Она видела, как малыш вернулся к своему занятию, стал наполнять ведерко песком до самого верха, после чего тщательно прибил лопаткой и, кряхтя от усердия, перевернул. Стал снимать, оставляя под ведерком песчаную башенку.

— Вот какая получилась, — довольно произнес он и улыбнулся. — Большая, как донжон.

Милдрэд замерла, вслушиваясь в голос ребенка.

— Ах, наш Вилли так хорошо разговаривает для своего возраста! — восхищались няньки.

«Наш Вилли». Милдрэд неожиданно ощутила укол ревности: эти женщины видели, как ее сын растет, как учится ходить и разговаривать. Да, он хорошо говорил и был таким неугомонным! Оставив песчаную башенку, малыш тут же взобрался на груду песка, побежал по ней, увязая ногами и смеясь. И бегал туда и обратно, пока Милдрэд смотрела на него, сама не заметив, что тоже стала улыбаться. Его медно-каштановые, с рыжеватым отливом кудряшки смешно подпрыгивали от резких движений.

И все же он кого-то напоминал Милдрэд. Особенно сейчас, когда улыбался. Удивительная у него была улыбка, ясная, как солнышко.

Стоявшая рядом матрона умилительно сказала:

— Ах, миледи, да у него же ваши глаза!

Нет, глаза Вильяма никак не походили на ее. У Милдрэд всегда был прозрачный лазурный цвет, а у мальчика глаза серые. Не того блеклого, почти белесого цвета, как у Юстаса, — хвала Создателю! — а темно-серые, как грозовые тучи или как цвет крыла голубки. Хотя… У Милдрэд кольнуло сердце, когда она заметила, что уголки глаз ее сына немного оттянуты к вискам, как у эльфа. Как у нее самой и как были у ее отца.

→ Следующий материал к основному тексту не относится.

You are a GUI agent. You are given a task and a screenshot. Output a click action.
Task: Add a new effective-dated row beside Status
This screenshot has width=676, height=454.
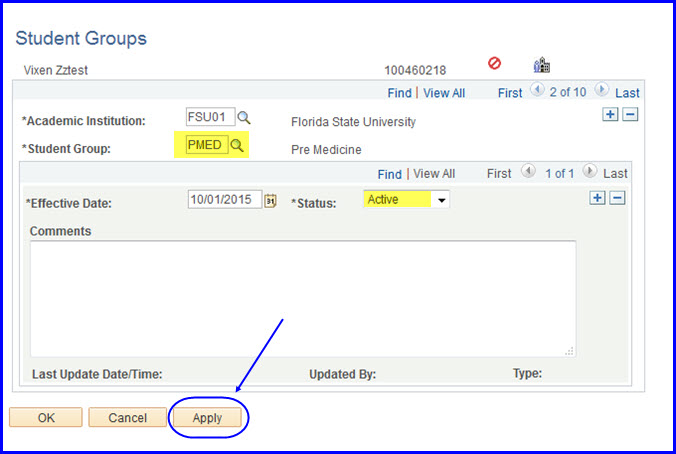[597, 198]
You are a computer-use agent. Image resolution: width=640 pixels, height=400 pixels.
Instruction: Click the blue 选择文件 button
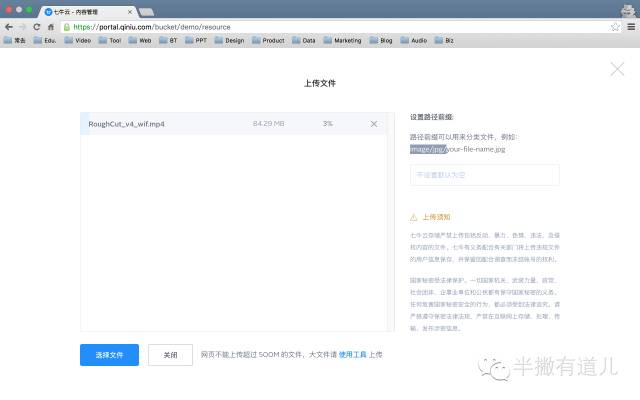point(109,355)

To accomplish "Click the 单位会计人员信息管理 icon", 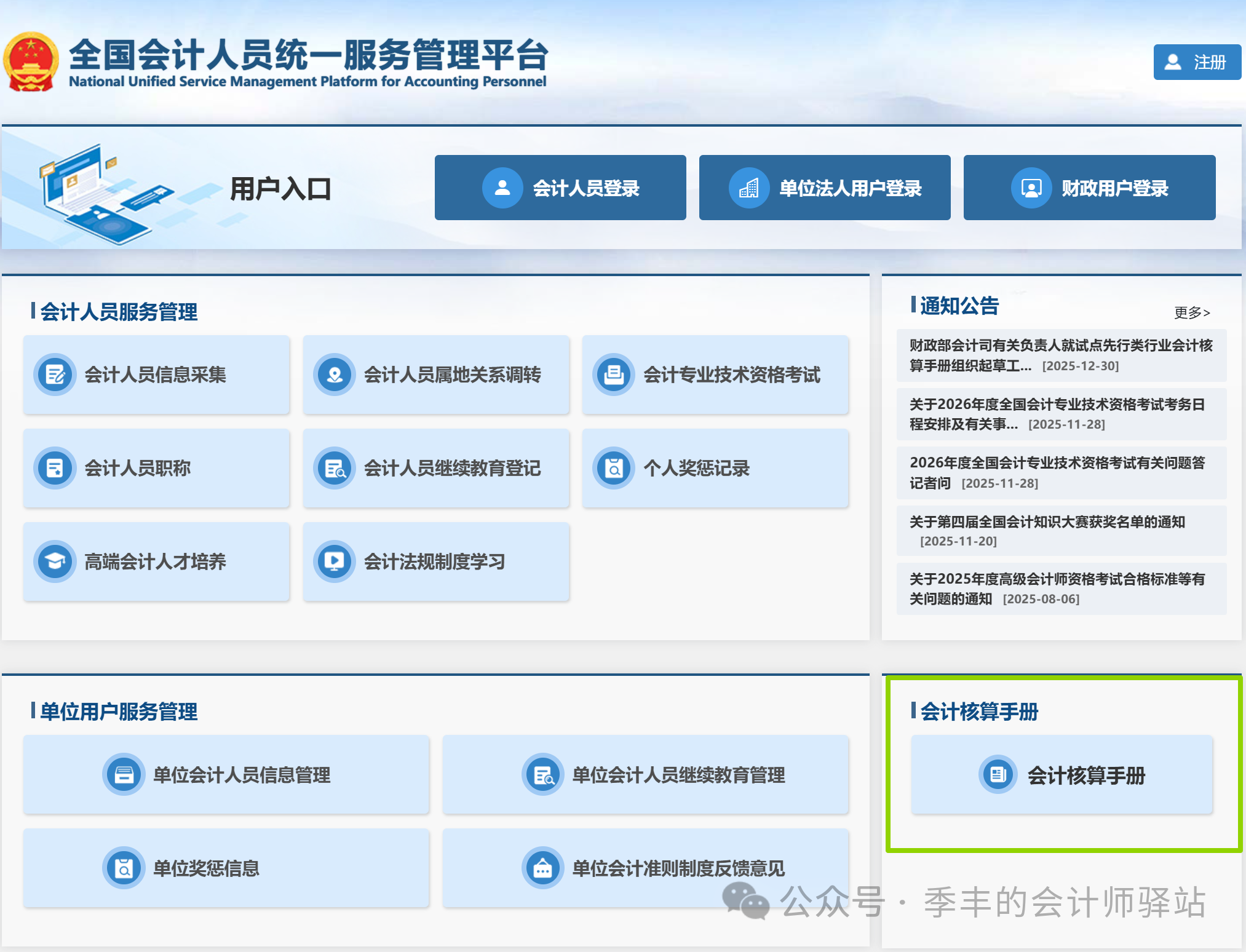I will tap(124, 774).
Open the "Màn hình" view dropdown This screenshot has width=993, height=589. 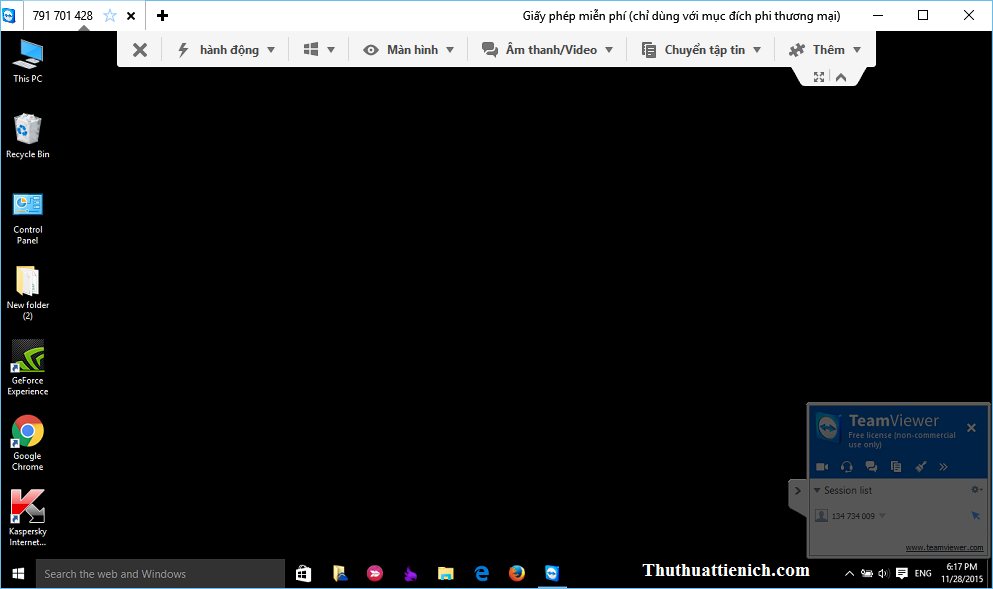409,50
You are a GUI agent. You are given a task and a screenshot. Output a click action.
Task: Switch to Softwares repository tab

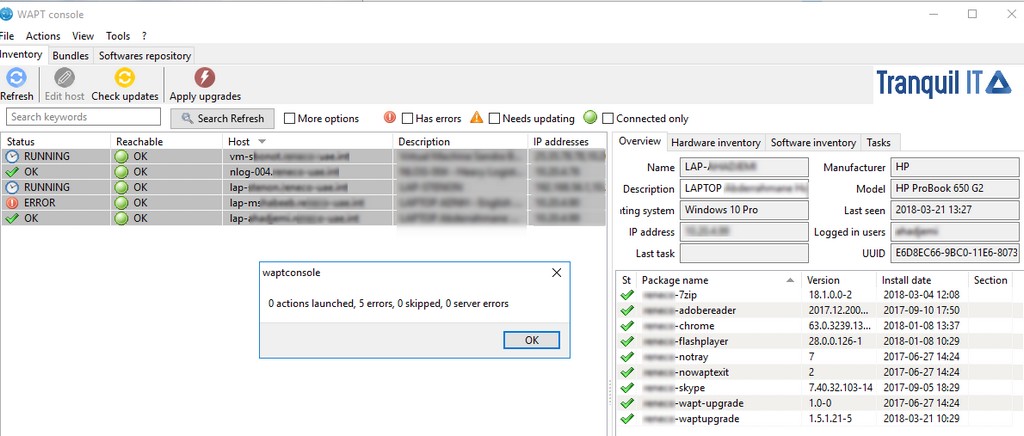(x=145, y=56)
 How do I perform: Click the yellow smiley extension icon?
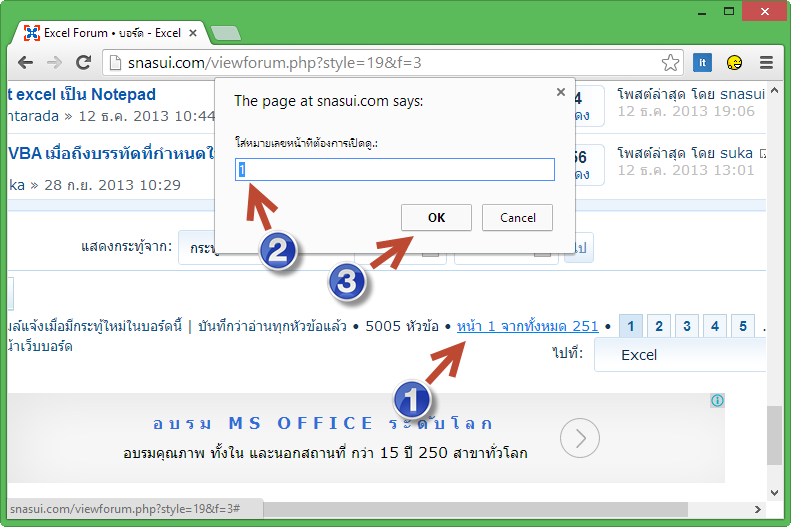tap(735, 63)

Милдрэд приблизилась и, когда Вилли в очередной раз сбежал с кучи песка, опустилась перед ним на колени. Он с улыбкой смотрел на нее. Какая лучистая улыбка… и какая знакомая!

Милдрэд заговорила, когда смогла справиться с напряженным комом в горле:

— Тебе хорошо тут?

Похоже, малыш не очень понял, что она имела в виду. О Небо! Она просто не знала, как разговаривать с собственным сыном!

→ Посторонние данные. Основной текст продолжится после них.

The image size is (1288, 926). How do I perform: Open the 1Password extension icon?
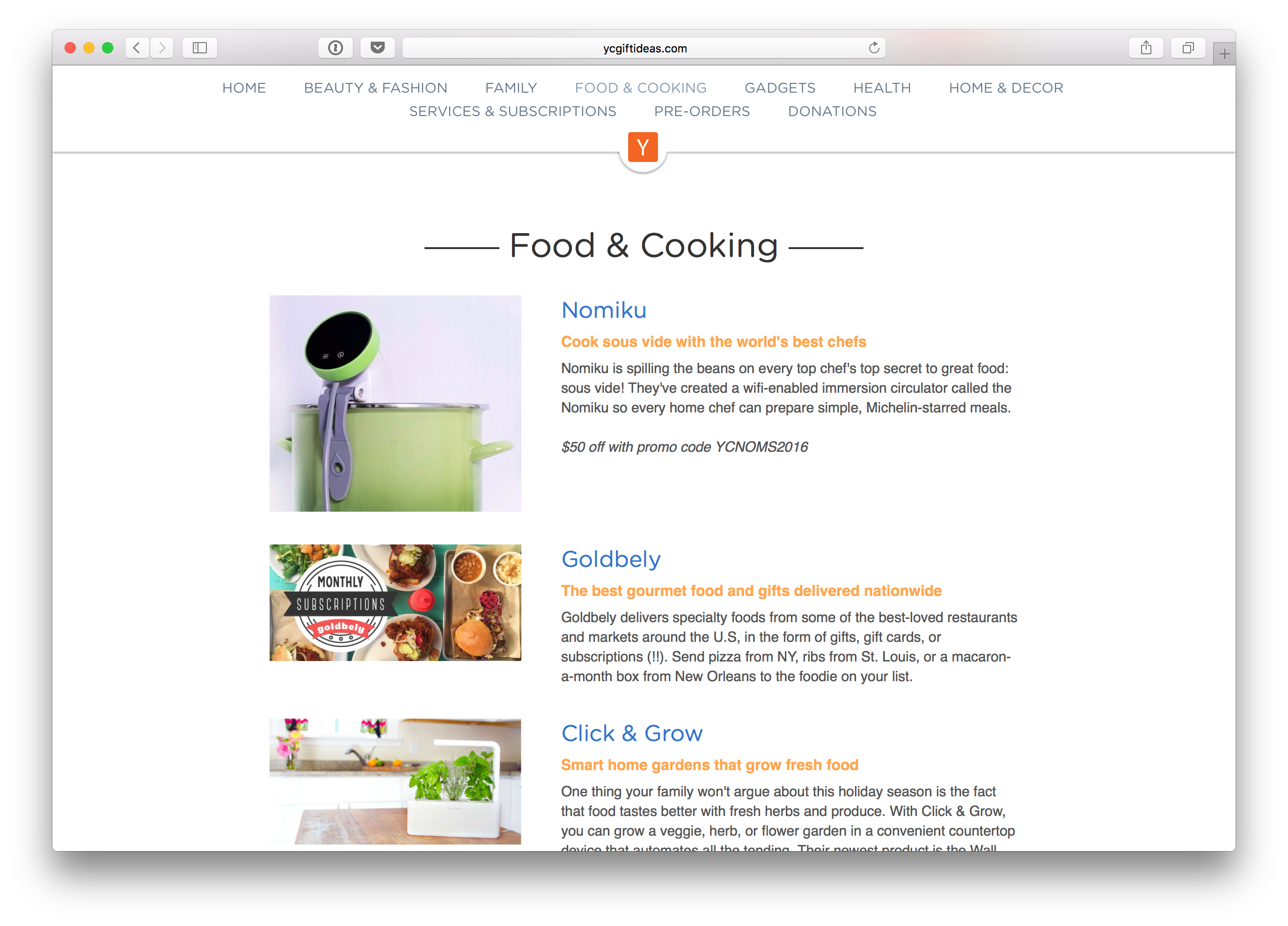pos(335,48)
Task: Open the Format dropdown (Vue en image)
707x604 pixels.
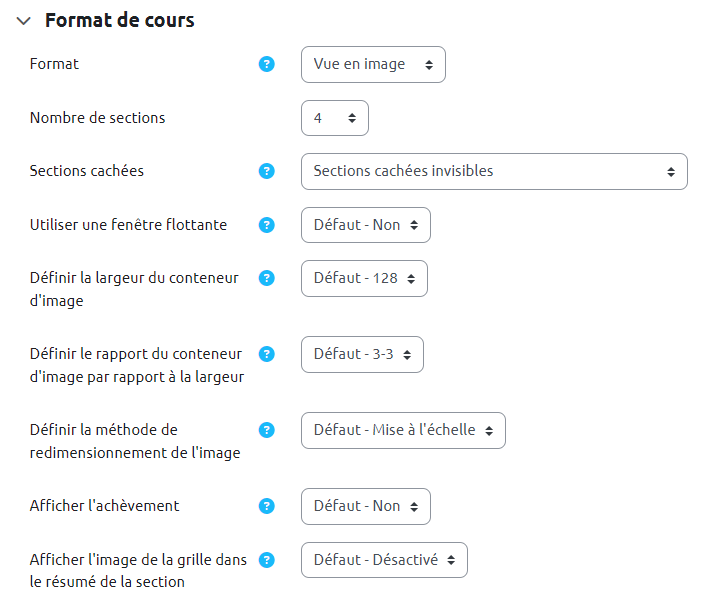Action: pos(373,64)
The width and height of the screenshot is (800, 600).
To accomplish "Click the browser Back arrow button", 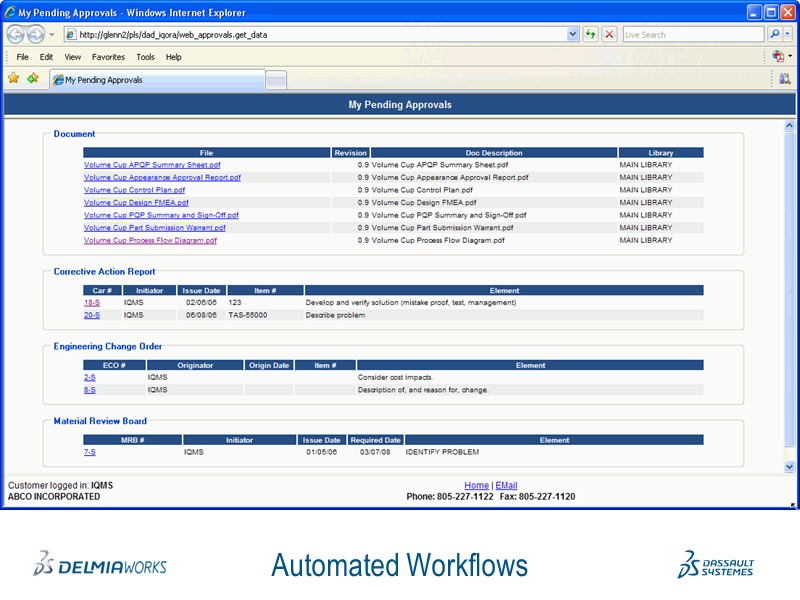I will click(x=16, y=34).
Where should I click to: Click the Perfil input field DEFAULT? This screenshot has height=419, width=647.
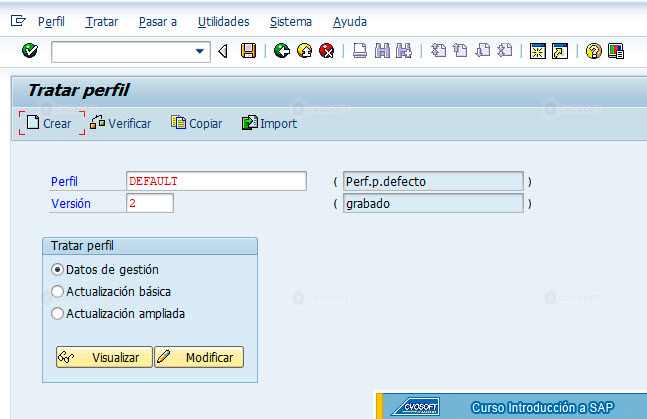(x=216, y=181)
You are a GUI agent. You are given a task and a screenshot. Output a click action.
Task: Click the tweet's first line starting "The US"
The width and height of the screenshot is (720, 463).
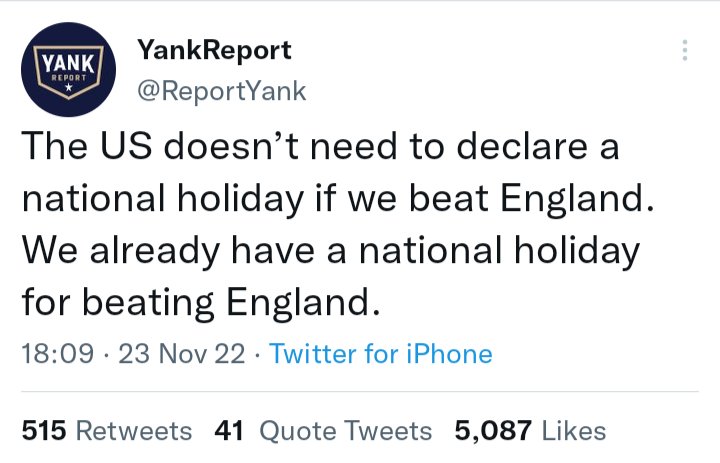tap(320, 147)
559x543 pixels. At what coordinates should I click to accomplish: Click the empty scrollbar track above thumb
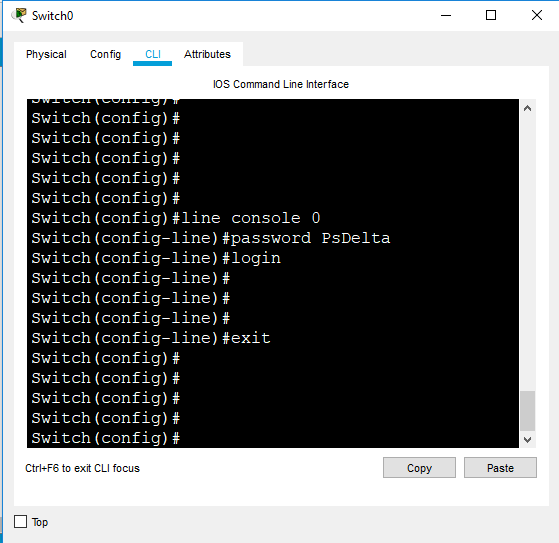528,253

Вилли, кажется, заинтересовал наряд незнакомки. Нет, не ее сверкающий головной обруч, что удерживал длинное легкое покрывало, а золотая вышивка на темном бархате подола, где чередой шествовали златотканые львы. Он так и сказал: «Это львы. Я видел их в зверинце дядюшки Генри».

Милдрэд поняла: епископ Винчестерский показывал ребенку своих львов. Даже он проявлял интерес к этому мальчику, и тот зовет его дядюшкой. А она…

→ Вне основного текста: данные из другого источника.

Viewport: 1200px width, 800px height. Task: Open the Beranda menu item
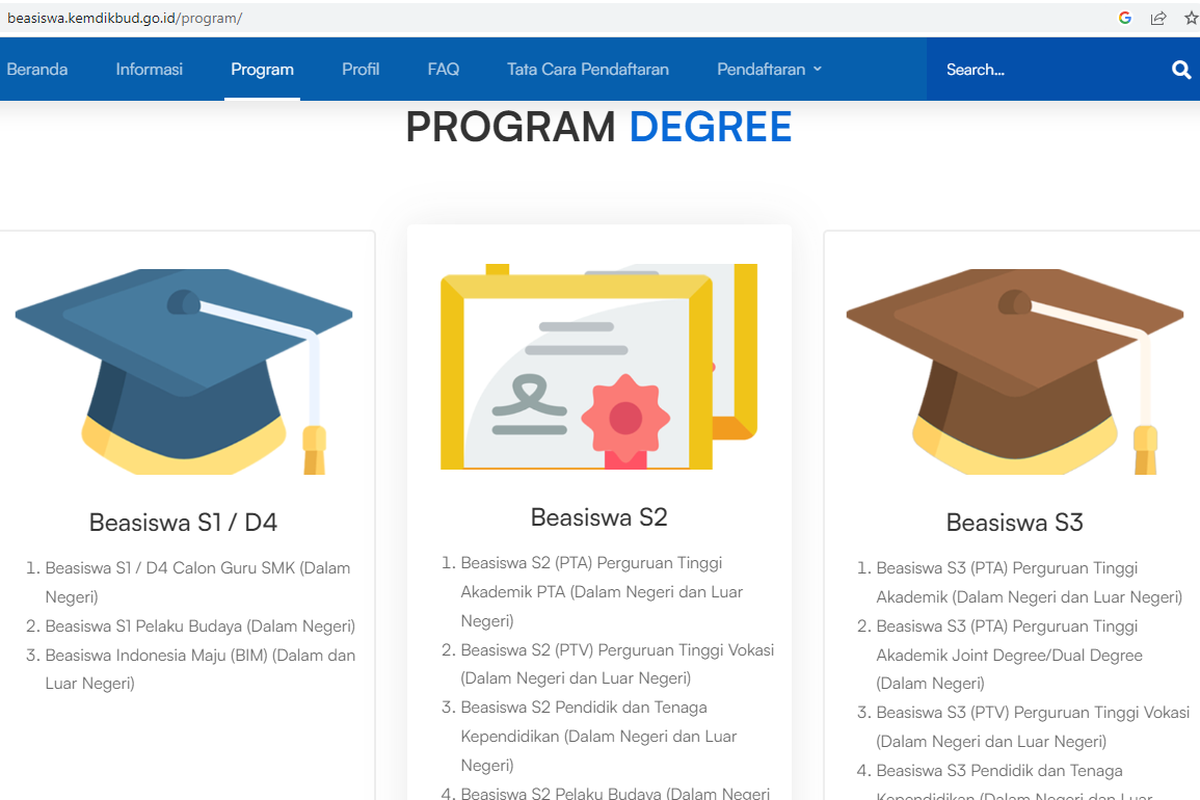click(x=37, y=70)
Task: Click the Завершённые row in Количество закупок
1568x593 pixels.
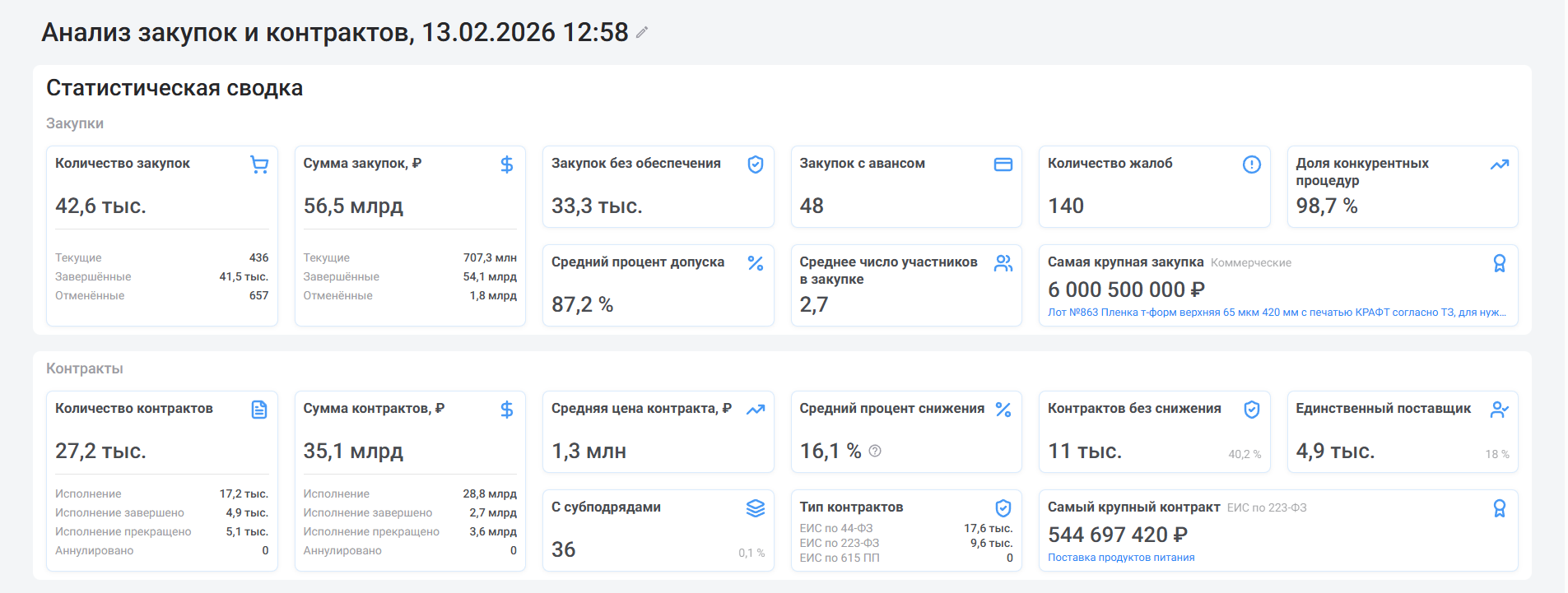Action: pos(161,277)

И Милдрэд вдруг не сдержалась, обняла сына и прижала к себе. Он пах солнцем, молоком и свежестью. И так упирался! Захныкал, стал извиваться в ее руках, пока она его не отпустила. И тогда Вилли побежал к одной из нянек, прильнул к ней, уткнулся головой в ее юбки.

— Миледи, он совсем не знает вас. А к чужим Вилли неохотно идет.

К чужим! Милдрэд резко выпрямилась и пошла прочь. Ей хотелось плакать, хотелось кричать. Кто, кроме нее, виноват в том, что этот ребенок считает ее чужой? Юстас и тот порой навещал сына, она же — никогда. И все, чтобы сделать Юстасу больно, чтобы он знал, что его ребенок чужд ей. А теперь вышло, что это она чужая своему сыну.

В последнее время Милдрэд не стеснялась выплескивать на окружающих гнев и раздражение. Поэтому грубо ответила повстречавшемуся ей сенешалю Тауэра, не менее резка была и с попробовавшей заговорить с ней Джил. Но особенно проявилось ее нерасположение, когда она поднялась в большой зал Тауэра и застала там Хорсу.

Ссоры с Хорсой происходили постоянно. Юстас не внял требованиям возлюбленной избавить ее от общества этого сакса, и ныне Хорса жил в Тауэре, выздоравливая после полученного в походе на Ипсвич ранения. Юстас сам настоял на этом, ибо ценил Хорсу, даже наградил его землями и баронским титулом. Теперь Хорса шел на поправку, хотя до сих пор ходил, опираясь на деревянный костыль. В нем мало что осталось от былого мятежника, он держался, как вельможа, все еще сильный и поджарый, вот только морщин на лице прибавилось, а во взгляде появилась некая пустота.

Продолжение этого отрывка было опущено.